Florida Loan Officer Sentenced To More Than Two Years In Prison For Her Role In $2.4 Million Mortgage Fraud Scheme

Florida Mortgage Loan Officer Brenda Ann Blair the mastermind behind a $2.4 Million mortgage fraud scheme. She was sentenced today to 27 months in prison. Her prison sentence is followed by five years of supervised release. Blair participated in a mortgage fraud scheme that obtained approximately $2.4 million worth of loans from federally backed institutions. Blair’s victims referred to her as the Blair Witch in reference to the 1999 horror movie, “The Blair Witch Project”.

Blair was charged on Dec. 4, 2014. She pleaded guilty on Dec. 19, 2014, for her Role In the $2.4 Million Mortgage Fraud Scheme. Blair admitted that she participated in a scheme from 2006 to 2008 to fraudulently obtain mortgage-backed loans from Washington Mutual Bank and SunTrust Bank. She also admitted that some of the money came from Fannie Mae and Freddie Mac.  The mortgage loans were obtained in approximately 16 different real estate transactions. The transactions produced actual losses in the approximate amount of $916,700.  This scheme also defrauded HUD which lost an additional $63,964, for a total loss of $980,664.

The essence of the $2.4 Million mortgage fraud scheme was to mislead lenders about the true creditworthiness of the borrowers. The scheme also hid the true value of the properties securing the loan. Blair and her cohorts made various misrepresentations on the loan applications about such topics as the employment status, income, assets and debts of the buyers.  The schemers would also falsify information to make it appear that the buyer had made a down payment when in fact he or she had not.

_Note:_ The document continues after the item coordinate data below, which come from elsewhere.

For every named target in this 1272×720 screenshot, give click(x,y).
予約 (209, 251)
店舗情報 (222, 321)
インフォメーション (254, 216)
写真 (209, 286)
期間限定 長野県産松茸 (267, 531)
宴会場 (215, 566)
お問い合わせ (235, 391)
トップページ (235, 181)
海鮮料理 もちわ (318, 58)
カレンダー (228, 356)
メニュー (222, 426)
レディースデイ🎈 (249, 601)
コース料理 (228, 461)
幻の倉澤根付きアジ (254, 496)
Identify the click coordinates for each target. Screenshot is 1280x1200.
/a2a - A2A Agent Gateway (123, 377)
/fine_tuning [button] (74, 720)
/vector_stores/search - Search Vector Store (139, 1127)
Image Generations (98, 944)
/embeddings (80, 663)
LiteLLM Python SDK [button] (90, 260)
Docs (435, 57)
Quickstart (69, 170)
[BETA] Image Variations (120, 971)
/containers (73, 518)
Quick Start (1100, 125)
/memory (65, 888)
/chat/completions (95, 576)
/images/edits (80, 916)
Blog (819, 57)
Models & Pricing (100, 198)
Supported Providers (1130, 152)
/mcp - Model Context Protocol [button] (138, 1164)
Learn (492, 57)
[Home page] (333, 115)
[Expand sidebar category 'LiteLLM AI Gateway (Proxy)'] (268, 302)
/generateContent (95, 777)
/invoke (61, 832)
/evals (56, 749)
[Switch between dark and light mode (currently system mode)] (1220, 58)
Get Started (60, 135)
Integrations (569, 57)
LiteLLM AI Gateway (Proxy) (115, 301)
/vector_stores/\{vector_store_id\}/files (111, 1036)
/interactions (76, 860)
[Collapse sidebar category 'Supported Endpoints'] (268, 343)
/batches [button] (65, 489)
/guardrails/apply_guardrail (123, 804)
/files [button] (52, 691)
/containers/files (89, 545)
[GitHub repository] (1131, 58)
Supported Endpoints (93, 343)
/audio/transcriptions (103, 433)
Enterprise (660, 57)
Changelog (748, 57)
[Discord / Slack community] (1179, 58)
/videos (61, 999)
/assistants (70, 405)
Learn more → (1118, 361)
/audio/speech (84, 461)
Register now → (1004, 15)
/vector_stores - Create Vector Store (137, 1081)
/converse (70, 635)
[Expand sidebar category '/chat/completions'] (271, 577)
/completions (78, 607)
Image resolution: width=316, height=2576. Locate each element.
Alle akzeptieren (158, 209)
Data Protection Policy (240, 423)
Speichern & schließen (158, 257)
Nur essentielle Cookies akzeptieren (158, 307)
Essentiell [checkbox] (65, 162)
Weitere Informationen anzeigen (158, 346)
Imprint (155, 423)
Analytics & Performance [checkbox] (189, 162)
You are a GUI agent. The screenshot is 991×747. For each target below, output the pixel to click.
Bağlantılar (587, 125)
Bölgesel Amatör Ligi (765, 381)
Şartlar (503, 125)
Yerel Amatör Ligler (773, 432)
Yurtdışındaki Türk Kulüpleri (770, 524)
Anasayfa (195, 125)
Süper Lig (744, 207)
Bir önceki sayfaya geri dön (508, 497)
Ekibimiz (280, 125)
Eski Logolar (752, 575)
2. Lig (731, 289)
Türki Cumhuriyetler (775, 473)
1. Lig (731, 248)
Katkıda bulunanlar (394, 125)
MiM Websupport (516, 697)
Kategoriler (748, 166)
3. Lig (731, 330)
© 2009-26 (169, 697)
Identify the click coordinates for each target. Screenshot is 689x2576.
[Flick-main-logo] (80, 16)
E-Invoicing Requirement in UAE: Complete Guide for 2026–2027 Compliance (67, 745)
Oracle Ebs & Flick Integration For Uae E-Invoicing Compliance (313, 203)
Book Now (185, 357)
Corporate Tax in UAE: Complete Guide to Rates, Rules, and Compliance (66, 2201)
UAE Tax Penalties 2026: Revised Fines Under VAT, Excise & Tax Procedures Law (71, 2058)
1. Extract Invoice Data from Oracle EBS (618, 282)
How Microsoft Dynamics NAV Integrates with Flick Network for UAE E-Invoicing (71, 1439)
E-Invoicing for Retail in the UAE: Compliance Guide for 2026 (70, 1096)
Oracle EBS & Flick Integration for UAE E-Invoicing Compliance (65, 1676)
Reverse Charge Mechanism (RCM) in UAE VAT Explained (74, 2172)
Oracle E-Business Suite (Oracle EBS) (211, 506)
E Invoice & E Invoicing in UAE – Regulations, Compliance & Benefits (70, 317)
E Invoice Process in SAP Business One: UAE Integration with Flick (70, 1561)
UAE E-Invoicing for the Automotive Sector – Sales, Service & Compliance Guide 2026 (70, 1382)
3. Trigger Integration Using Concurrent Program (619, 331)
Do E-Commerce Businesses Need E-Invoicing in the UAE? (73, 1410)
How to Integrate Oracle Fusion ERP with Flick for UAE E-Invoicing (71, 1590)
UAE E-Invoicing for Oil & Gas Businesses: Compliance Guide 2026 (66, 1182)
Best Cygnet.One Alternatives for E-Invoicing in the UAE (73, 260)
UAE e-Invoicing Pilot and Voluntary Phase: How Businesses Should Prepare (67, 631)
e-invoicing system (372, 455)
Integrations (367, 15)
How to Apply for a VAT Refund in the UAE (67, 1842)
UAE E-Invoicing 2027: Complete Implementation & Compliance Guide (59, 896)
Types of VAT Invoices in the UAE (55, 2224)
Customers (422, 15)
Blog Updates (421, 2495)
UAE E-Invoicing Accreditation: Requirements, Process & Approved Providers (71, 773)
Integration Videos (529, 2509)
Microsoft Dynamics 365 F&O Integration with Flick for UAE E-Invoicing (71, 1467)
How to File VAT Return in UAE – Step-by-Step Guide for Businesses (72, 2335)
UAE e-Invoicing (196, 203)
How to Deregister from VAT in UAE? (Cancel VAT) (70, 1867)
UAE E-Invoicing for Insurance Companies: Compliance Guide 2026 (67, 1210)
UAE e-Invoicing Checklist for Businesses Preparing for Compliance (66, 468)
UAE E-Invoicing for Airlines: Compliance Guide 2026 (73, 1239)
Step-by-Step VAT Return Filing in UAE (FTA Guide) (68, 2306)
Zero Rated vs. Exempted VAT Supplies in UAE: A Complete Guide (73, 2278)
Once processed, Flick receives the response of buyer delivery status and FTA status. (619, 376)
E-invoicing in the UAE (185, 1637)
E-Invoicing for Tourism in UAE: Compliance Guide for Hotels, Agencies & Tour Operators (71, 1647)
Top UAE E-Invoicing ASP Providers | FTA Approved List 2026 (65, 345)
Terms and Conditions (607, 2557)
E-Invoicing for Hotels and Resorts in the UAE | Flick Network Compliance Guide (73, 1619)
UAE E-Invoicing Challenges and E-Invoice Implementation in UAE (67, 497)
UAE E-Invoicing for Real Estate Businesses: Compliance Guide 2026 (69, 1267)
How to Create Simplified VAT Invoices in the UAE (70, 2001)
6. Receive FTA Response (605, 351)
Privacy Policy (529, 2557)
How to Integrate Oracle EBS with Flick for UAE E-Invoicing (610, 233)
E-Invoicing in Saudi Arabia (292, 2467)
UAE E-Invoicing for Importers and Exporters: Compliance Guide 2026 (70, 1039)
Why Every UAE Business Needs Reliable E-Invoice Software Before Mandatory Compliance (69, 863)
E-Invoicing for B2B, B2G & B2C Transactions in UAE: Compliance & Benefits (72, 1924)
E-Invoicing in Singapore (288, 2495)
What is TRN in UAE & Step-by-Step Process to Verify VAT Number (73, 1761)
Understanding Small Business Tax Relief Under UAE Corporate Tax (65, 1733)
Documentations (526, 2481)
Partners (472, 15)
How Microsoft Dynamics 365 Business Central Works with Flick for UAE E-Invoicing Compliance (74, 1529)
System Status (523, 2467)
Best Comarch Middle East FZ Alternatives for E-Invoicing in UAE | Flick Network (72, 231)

Some borrowers also purchased more than one property in a short period of time. This resulted in some mortgage loan liabilities not appearing on the borrowers’ credit reports and the mortgage loan applications.  Blair failed to report to the lenders that the borrowers had obtained other outstanding mortgage loans which affected their debt-to-income ratios. This would have also affected the lenders’ decision to approve the loans.